高校の同級生で同じ岡山に来ていた友だちを誘って、サイクリング用のドロップハンドルの自転車を買うように勧めた。そのころはMTB(マウンテンバイク)などなかったから、今はもうあまり見かけなくなったランドナーというタイプのツーリング向きの自転車を選んだ。

四国一周もいいが、それだけだと、ただ道をどんどん通り過ぎていくだけのような気もする。サイクリングのガイドブックには、四国八十八カ所コースというのも載っていた。
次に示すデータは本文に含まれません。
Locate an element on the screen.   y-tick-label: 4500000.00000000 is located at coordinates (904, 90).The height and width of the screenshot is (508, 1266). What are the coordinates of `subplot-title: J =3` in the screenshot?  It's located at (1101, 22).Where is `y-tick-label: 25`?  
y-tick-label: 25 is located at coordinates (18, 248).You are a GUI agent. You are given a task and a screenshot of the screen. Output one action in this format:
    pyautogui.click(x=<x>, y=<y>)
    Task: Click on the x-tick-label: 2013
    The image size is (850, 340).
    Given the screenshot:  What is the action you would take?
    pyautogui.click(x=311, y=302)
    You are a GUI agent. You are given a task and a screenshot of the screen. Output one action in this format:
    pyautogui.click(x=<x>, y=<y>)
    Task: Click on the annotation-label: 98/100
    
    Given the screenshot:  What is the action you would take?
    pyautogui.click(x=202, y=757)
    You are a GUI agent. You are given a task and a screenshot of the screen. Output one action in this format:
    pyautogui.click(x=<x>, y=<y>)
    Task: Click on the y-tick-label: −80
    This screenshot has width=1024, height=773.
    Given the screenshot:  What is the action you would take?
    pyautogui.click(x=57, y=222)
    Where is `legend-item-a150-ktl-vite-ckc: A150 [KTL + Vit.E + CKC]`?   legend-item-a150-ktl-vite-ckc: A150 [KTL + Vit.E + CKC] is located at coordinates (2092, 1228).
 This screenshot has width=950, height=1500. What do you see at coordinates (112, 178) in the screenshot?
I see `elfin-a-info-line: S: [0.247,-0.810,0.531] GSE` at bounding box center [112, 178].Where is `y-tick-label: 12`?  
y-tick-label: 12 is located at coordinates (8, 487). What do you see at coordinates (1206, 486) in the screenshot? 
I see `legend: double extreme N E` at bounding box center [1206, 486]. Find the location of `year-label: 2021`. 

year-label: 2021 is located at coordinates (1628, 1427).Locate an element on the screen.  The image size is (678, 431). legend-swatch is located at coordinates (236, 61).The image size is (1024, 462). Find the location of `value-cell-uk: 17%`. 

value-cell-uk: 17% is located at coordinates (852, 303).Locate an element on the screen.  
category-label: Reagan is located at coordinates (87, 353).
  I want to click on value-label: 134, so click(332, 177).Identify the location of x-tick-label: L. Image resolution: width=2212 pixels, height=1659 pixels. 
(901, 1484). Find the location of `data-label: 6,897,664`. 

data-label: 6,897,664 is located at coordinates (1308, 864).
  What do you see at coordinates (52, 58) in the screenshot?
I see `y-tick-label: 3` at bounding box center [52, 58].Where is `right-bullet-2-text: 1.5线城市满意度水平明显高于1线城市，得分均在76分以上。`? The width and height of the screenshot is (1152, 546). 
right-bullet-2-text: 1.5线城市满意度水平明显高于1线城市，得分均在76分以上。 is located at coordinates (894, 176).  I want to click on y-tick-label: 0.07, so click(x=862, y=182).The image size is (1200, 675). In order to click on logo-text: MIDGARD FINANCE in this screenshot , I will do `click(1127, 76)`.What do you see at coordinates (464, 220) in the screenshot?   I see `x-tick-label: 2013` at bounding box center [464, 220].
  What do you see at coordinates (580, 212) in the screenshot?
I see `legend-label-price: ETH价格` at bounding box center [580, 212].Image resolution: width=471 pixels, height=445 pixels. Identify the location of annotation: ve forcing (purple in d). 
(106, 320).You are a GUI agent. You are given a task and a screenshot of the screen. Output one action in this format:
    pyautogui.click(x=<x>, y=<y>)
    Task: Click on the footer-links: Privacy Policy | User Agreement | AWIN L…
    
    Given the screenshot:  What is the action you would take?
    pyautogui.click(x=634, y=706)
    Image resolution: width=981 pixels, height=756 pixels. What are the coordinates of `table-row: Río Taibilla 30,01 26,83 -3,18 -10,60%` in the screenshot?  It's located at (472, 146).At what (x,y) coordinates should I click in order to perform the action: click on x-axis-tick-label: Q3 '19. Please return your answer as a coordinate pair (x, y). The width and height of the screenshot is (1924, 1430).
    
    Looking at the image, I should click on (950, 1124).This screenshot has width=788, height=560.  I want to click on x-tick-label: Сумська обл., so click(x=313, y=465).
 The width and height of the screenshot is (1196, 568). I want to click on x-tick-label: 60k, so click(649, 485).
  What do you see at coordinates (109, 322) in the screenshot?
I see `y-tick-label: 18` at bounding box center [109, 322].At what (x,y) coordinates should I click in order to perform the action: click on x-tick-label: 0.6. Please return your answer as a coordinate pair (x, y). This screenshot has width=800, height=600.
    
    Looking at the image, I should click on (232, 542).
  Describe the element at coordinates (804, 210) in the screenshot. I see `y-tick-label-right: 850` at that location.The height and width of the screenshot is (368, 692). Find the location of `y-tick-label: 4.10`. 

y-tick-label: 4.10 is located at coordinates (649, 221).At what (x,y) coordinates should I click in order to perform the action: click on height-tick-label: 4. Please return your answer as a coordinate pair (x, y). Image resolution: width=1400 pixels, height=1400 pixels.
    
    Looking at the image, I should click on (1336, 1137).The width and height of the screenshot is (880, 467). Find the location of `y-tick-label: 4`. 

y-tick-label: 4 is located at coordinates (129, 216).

そっちの方がおもしろそうだ。

というわけで、大学2回生の夏に1番から30番まで、3回生の夏に31番から88番までまわったのだが、それはとても心に残る旅だった。

メモなどとらなかったので、残っている記録といえば、ガイドブックに書き込んだ日程や宿泊先ぐらいのものなのだが、今でも数々の出来事や情景を思い出すことができる。